▶ [INSTRUCTIONS]:
a – Answer these questions from the text about Mount Gordon, one answer per line, marked like the questions:
(i) Which icefield has Mount Gordon as its highest point?
(ii) Who served as guide on the first ascent?
(iii) Who named the mountain?
b – Repeat a passage from the Mount Gordon text word for word, starting at the words "Mount Gordon is" and stopping after "to the northwest.".
c – Proceed with the text about Mount Gordon from the point where it stops.

▶ [TEXT UNDER STUDY]:

==============================

Mountain in Yoho NP, BC, Canada

Mount Gordon is a 3161 m mountain summit located immediately west of the Continental Divide, in the Waputik Range of the Canadian Rockies in British Columbia, Canada. It is a glaciated dome situated in Yoho National Park, and is the highest point of the Wapta Icefield. Its nearest higher peak is Mount Baker, 8.8 km to the northwest.

==History==

The first ascent of the mountain was made in August 1897 by George Percival Baker, J. Norman Collie, H. B. Dixon, Charles Ernest Fay, Arthur Michael, C. L. Noyes, H. C. Parker, and Charles Sproull Thompson, with Peter Sarbach as guide.

The mountain was named in 1897 by Charles Sproull Thompson of the first ascent party for John Hamilton-Gordon, 1st Marquess of Aberdeen and Temair, at the time Governor General of Canada from 1893 to 1898. After descending from the summit of Mount Gordon, Thompson fell into a crevasse and became lodged which required rescue by the team. Mount Thompson, six kilometres to the north of Mount Gordon, was one of several peaks named by this same climbing party.

==============================

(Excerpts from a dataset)
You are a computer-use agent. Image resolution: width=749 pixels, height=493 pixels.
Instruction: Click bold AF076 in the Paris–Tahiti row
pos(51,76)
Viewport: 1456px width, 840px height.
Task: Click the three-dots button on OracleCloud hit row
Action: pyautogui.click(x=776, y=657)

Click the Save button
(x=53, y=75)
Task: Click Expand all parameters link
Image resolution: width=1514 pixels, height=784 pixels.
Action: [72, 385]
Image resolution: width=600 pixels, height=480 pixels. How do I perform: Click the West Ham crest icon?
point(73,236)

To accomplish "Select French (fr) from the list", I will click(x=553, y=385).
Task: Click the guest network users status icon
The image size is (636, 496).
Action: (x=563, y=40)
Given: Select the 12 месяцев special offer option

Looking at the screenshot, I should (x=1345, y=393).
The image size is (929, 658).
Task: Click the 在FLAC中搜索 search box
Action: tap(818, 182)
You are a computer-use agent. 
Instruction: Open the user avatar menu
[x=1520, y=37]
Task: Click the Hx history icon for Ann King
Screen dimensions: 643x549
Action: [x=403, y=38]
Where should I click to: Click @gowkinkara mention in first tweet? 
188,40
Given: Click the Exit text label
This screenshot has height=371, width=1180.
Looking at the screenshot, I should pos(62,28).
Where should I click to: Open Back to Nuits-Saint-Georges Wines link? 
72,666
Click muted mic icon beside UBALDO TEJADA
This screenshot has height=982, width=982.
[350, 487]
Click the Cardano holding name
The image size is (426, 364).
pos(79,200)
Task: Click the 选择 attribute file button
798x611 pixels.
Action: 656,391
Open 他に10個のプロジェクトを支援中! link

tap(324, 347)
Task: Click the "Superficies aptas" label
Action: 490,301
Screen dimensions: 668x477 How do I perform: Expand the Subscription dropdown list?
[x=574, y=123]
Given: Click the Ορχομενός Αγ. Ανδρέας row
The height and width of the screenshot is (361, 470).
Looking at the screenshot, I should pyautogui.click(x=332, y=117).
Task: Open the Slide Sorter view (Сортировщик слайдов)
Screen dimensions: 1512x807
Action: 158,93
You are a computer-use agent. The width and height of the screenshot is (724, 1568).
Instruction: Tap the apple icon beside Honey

==============================

▶ [RESPONSES BY TASK]:
a –
(i) The Wapta Icefield.
(ii) Peter Sarbach.
(iii) Charles Sproull Thompson.

b –
Mount Gordon is a 3161 m mountain summit located immediately west of the Continental Divide, in the Waputik Range of the Canadian Rockies in British Columbia, Canada. It is a glaciated dome situated in Yoho National Park, and is the highest point of the Wapta Icefield. Its nearest higher peak is Mount Baker, 8.8 km to the northwest.

c –
The mountain's toponym was officially adopted in 1924 by the Geographical Names Board of Canada.

==Geology==

Mount Gordon is composed of sedimentary rock laid down during the Precambrian to Jurassic periods. Formed in shallow seas, this sedimentary rock was pushed east and over the top of younger rock during the Laramide orogeny.

==Climate==

Based on the Köppen climate classification, Mount Gordon is located in a subarctic climate zone with cold, snowy winters, and mild summers. Winter temperatures can drop below −20 °C with wind chill factors below −30 °C.